By using a suite of tools that includes modern X-ray and microscopy facilities, we're able to gain a better understanding of advanced materials.
In-situ characterisation allows us to study the performance of materials in demanding environments (for example in hydrogen gas, or at temperatures up to 1,100 °C).
Our imaging and characterisation research brings together world-renowned academics in Manchester, making use of the extensive facilities available.
Imaging and characterisation research is making a significant societal impact, as demonstrated by our case studies:
Manchester has a vast range of characterisation facilities allowing imaging and analysis at length scales spanning from atoms to metres and time scales from nanoseconds to weeks. Our researchers have a combined interest in correlative imaging where several different characterisation approaches are combined on the same specimen, often on the same specific area, in order to gain a deeper understanding of a particular materials phenomena.
For example, a study has been performed in collaboration with BP to shed light on the mechanism of corrosion for a steel pipeline; starting from the full component and digging down to atoms at a crack tip. Most recently tomographic imaging and elemental analysis capabilities are being used to extend correlative imaging to three-dimensional structure and chemistry.
Working closely with colleagues in the National Graphene Institute we have been able to delve into the structure of 2D materials at the atomic scale using our Titan ChemiSTEM transmission electron microscope. By imaging stacks formed of several different 2D materials we have shown that some are air sensitive, degrading over time - even in air.
We have shown that the resulting atomic defects will prevent their exciting properties being exploited unless these can be removed by processing in an inert atmosphere. We have also imaged the structure of graphene nanocapillaries, which has helped to understand unusually fast flow rates observed when structures are just a few molecules wide.

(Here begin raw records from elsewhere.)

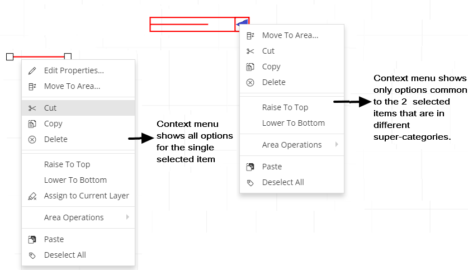Expand Area Operations submenu arrow in right menu
The width and height of the screenshot is (468, 270).
tap(337, 144)
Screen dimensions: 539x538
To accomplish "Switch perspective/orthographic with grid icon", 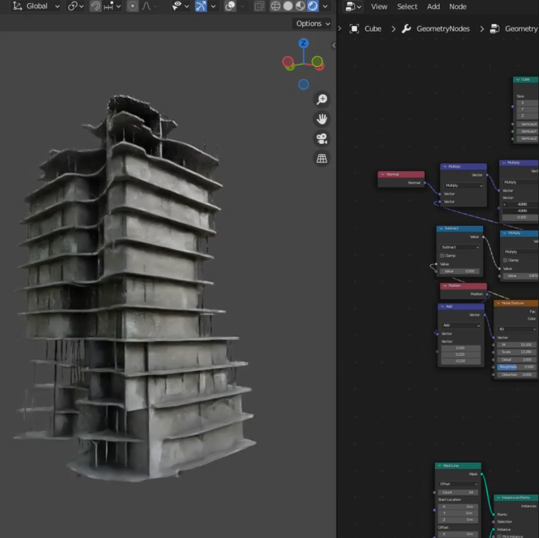I will pyautogui.click(x=322, y=159).
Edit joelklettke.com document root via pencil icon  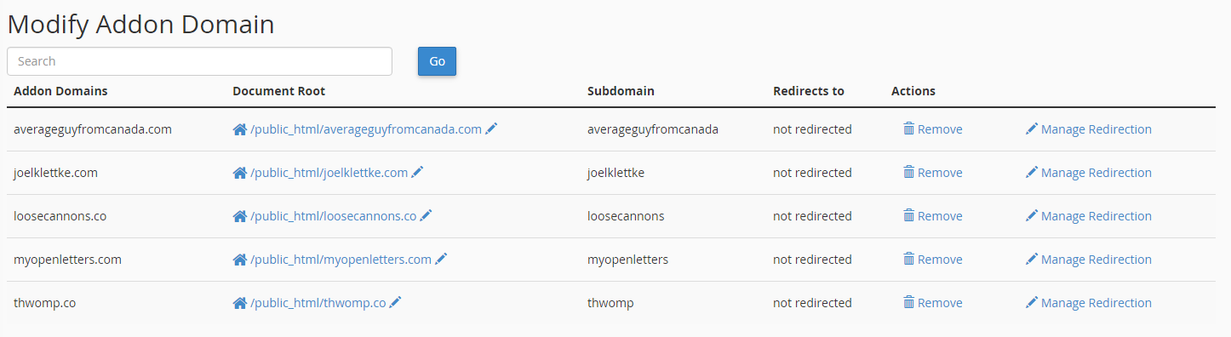click(417, 173)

Using 3D in situ X-ray tomography (XRT) it is possible to visualise the effects of changing temperature on the microstructure of ice cream. Ice cream contains milk, fats, sugars, proteins, emulsifiers, stabilisers and flavours that are aerated and then frozen. Its quality depends on the microstructure (grain size of ice crystals and porosity): smaller crystals and bubbles make it smoother and creamier. This complex colloid is unstable above -30˚C so its microstructure will change during shipping and storage (domestic freezers are usually at around -18˚C), which will affect its taste and texture. We have used X-ray CT to analyse the structure of ice cream to help develop routes to keep it tastier for longer.